Countries outside of the US are sick and tired of paying for what they see as untrustworthy American-dominated software-as-a-service (SaaS). As a result, many countries and companies -- especially in Europe -- are investing in digital sovereignty initiatives. The latest SaaS to address this need is Euro-Office.
Also: France is ditching Windows for digital sovereignty - and its new Linux stack is taking shape
Euro-Office's 1.0 release, available June 9 for anyone to download from the project's public GitHub repositories, will come with ready‑to‑use web editors for documents, spreadsheets, and presentations that support real‑time collaboration.

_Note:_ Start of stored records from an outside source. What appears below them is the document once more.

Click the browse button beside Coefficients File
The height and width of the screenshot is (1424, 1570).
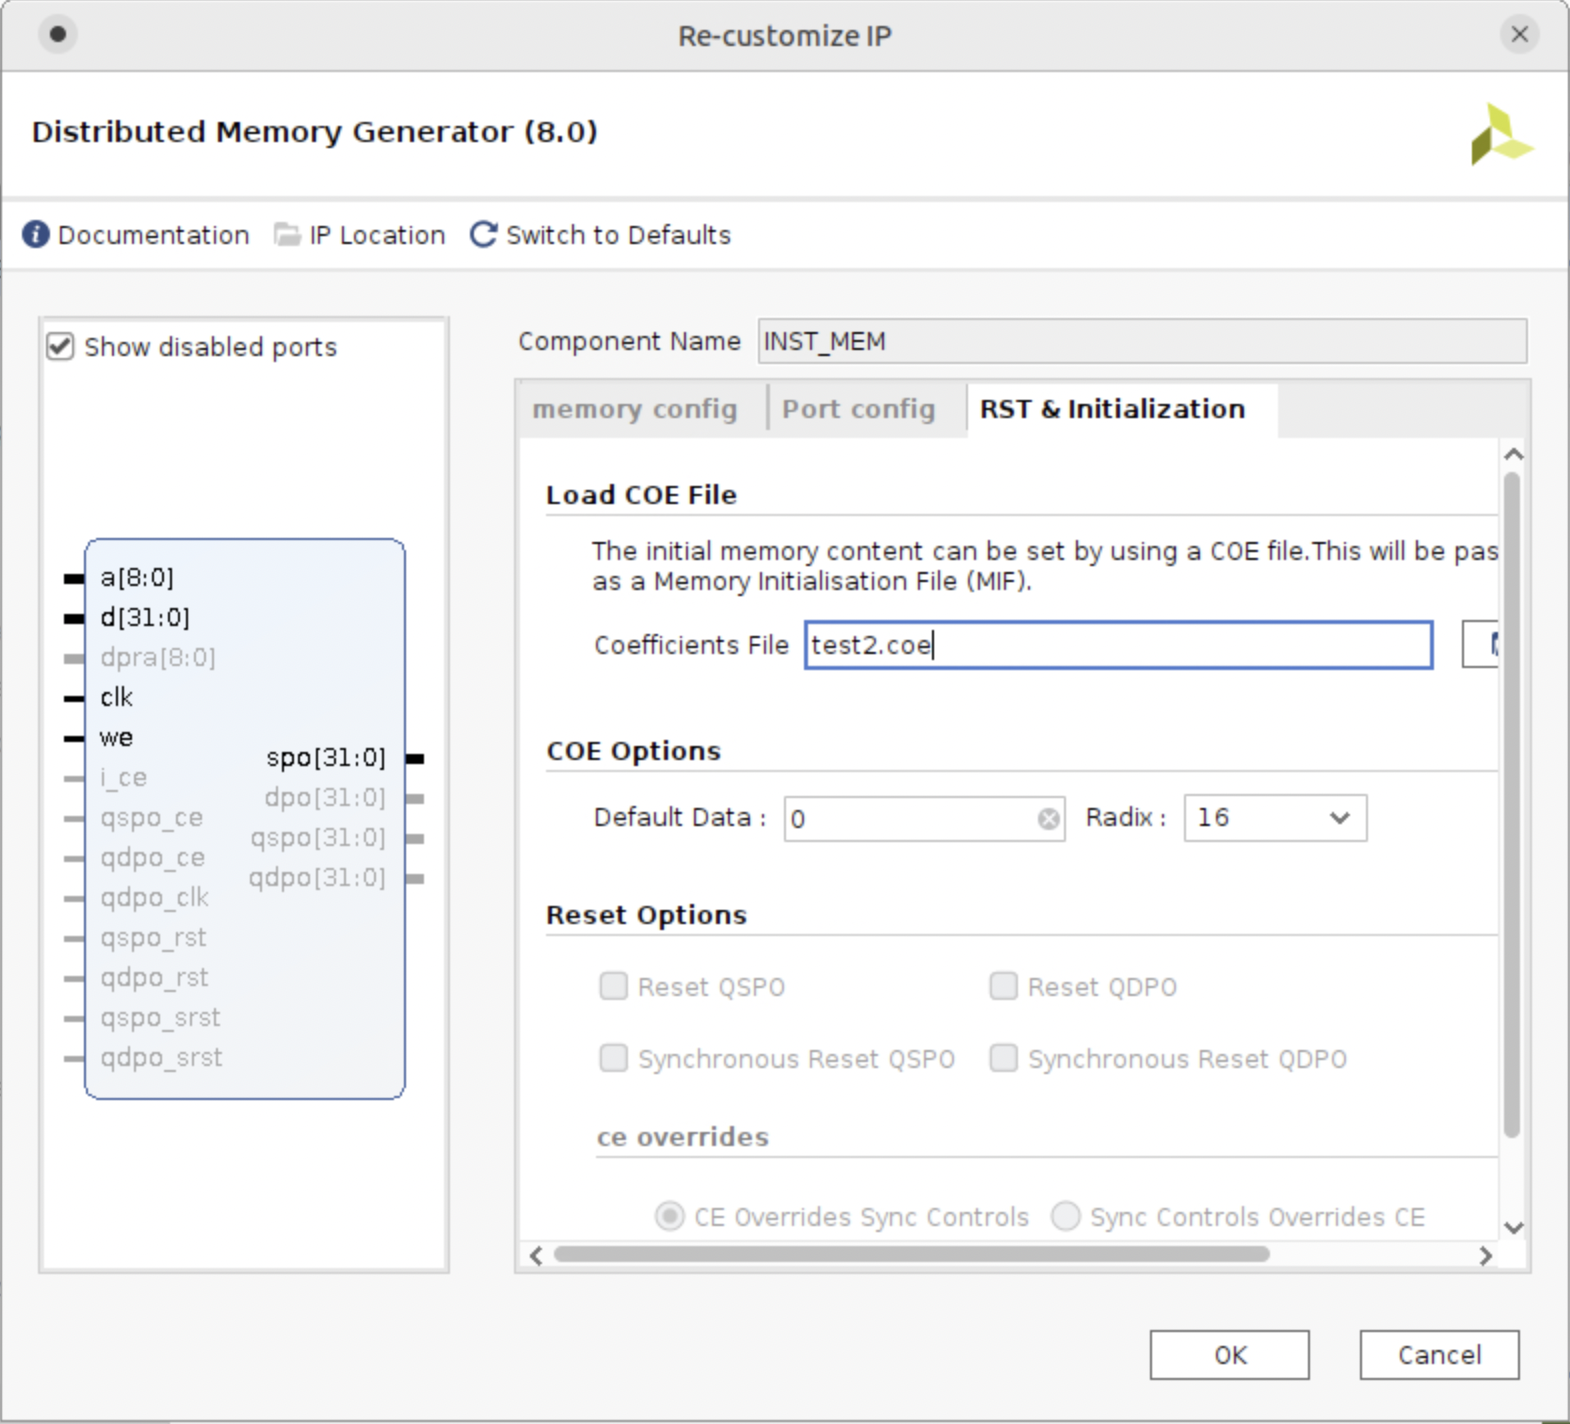1482,645
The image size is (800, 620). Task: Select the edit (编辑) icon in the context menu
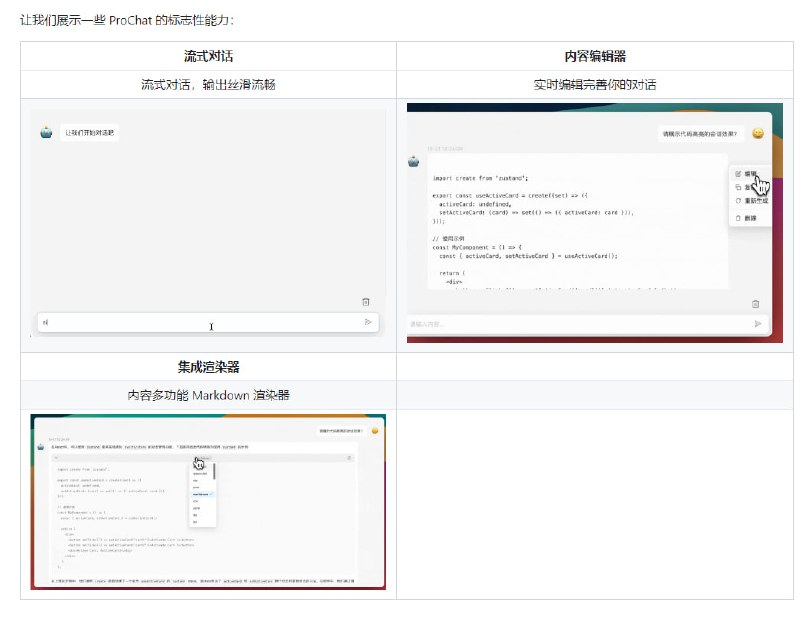tap(738, 173)
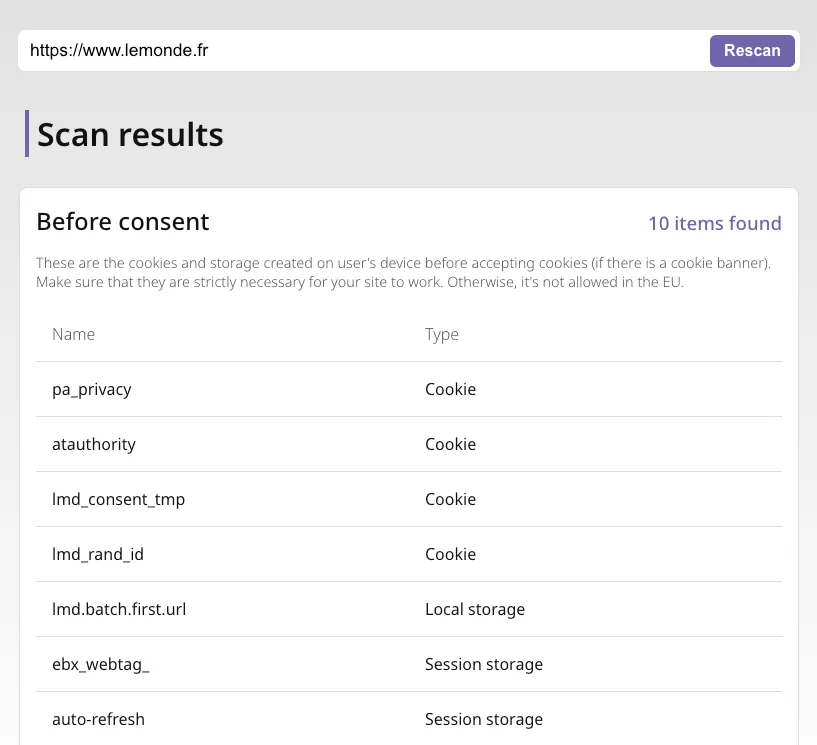
Task: Click the Scan results heading
Action: click(130, 133)
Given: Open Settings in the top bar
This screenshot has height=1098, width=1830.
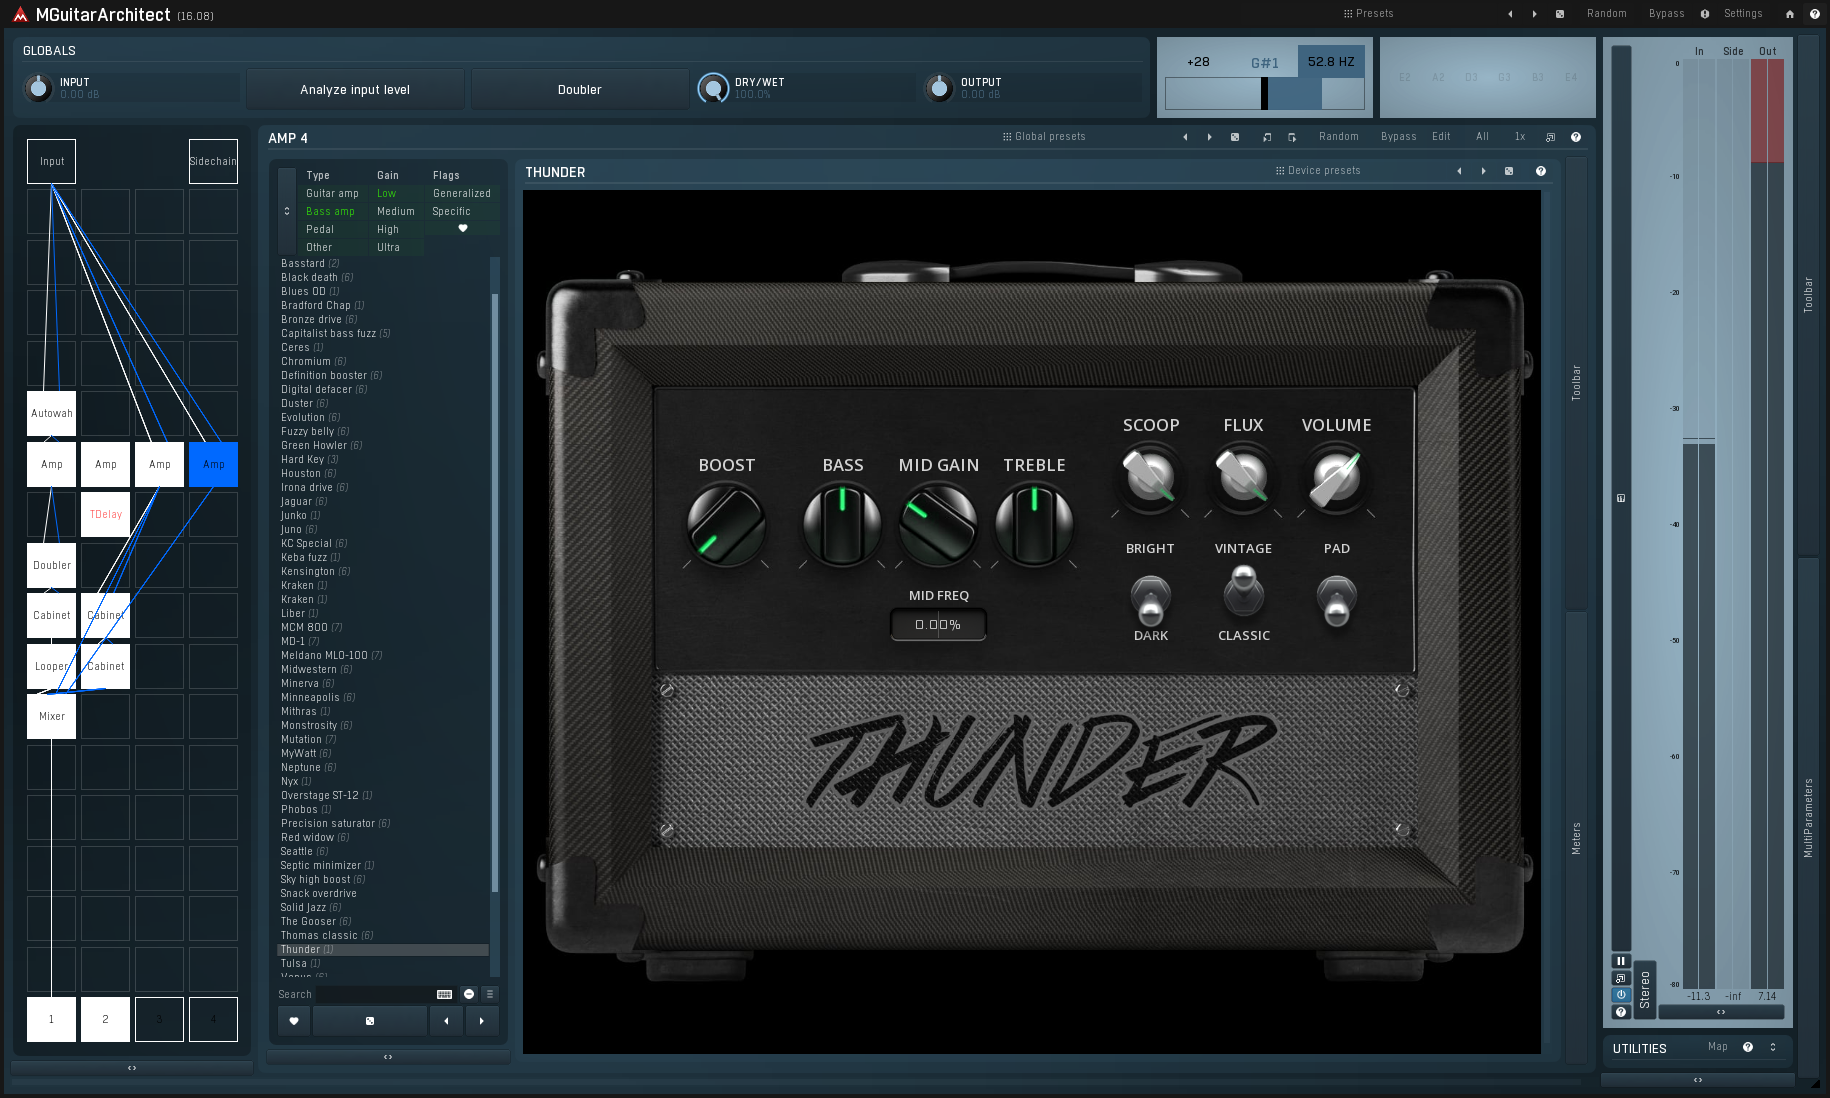Looking at the screenshot, I should 1743,14.
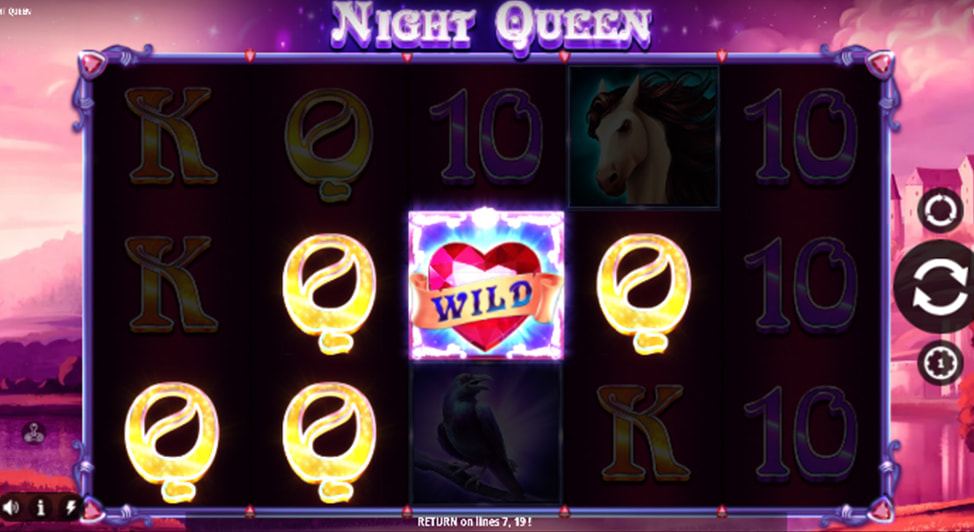The image size is (974, 532).
Task: Click the joystick icon on left side
Action: [34, 433]
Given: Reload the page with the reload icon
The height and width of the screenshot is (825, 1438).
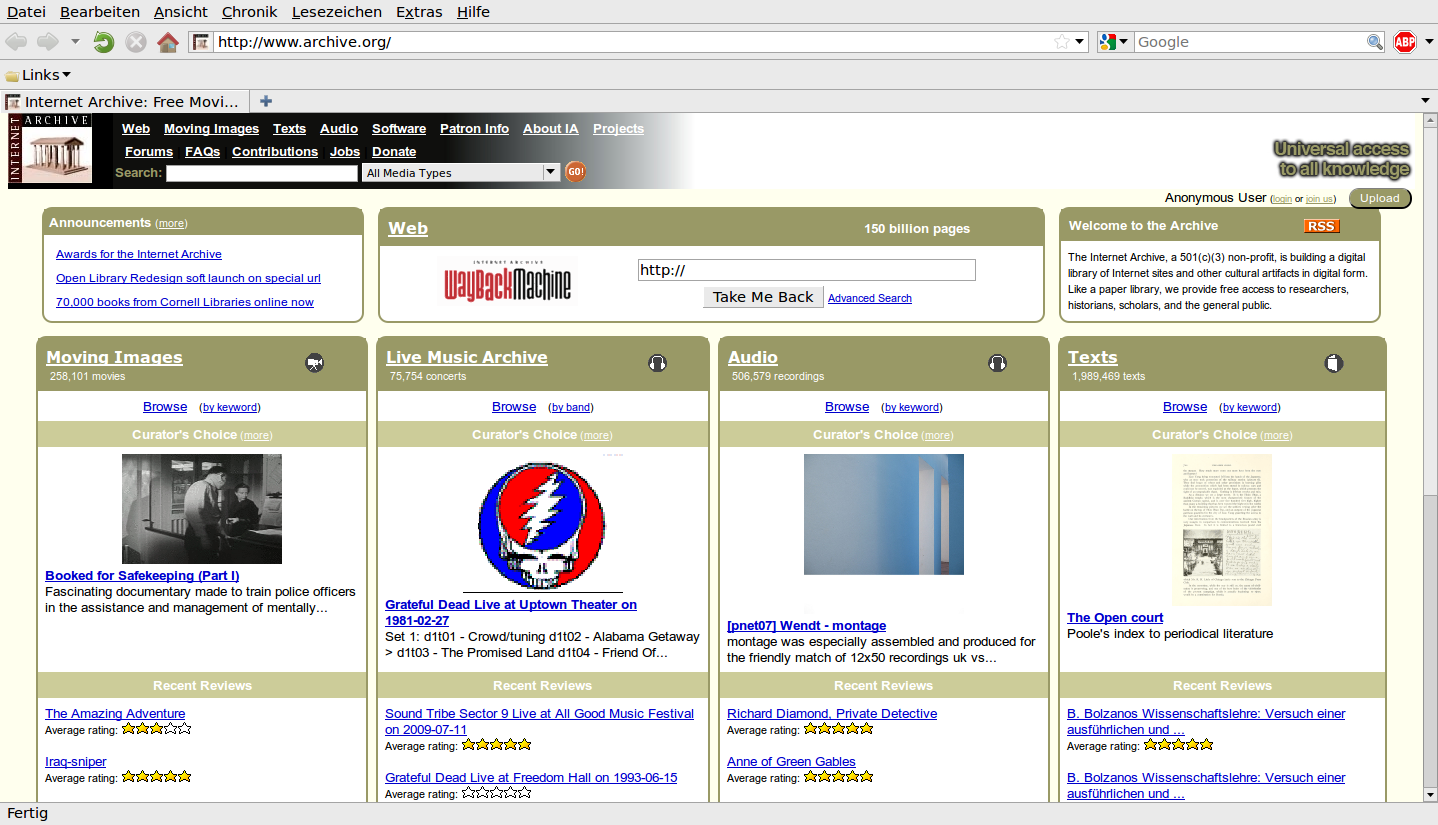Looking at the screenshot, I should click(x=103, y=42).
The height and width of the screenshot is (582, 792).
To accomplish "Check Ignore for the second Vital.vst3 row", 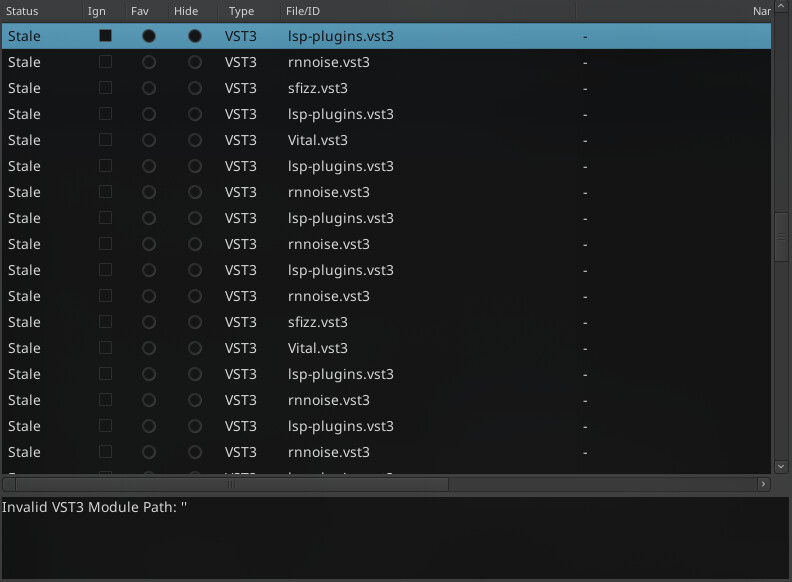I will coord(105,348).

The suite is designed to help public authorities, education systems, and regulated industries move away from US‑based productivity clouds while retaining a familiar, Microsoft Office-style workflow for end users.
The program is being developed by a who's-who of European cloud and collaboration vendors, including Ionos, Nextcloud, EuroStack, XWiki, OpenProject, Soverin, Abilian, BTactic, Open‑Xchange, and Office.eu. The last, besides backing Euro Office, also has its own open-source, cloud-based office suite named Office EU.
The developers argue that this combination of European corporate control and open licensing addresses sovereignty and transparency concerns in a way that neither purely proprietary US suites nor small, isolated open‑source projects can.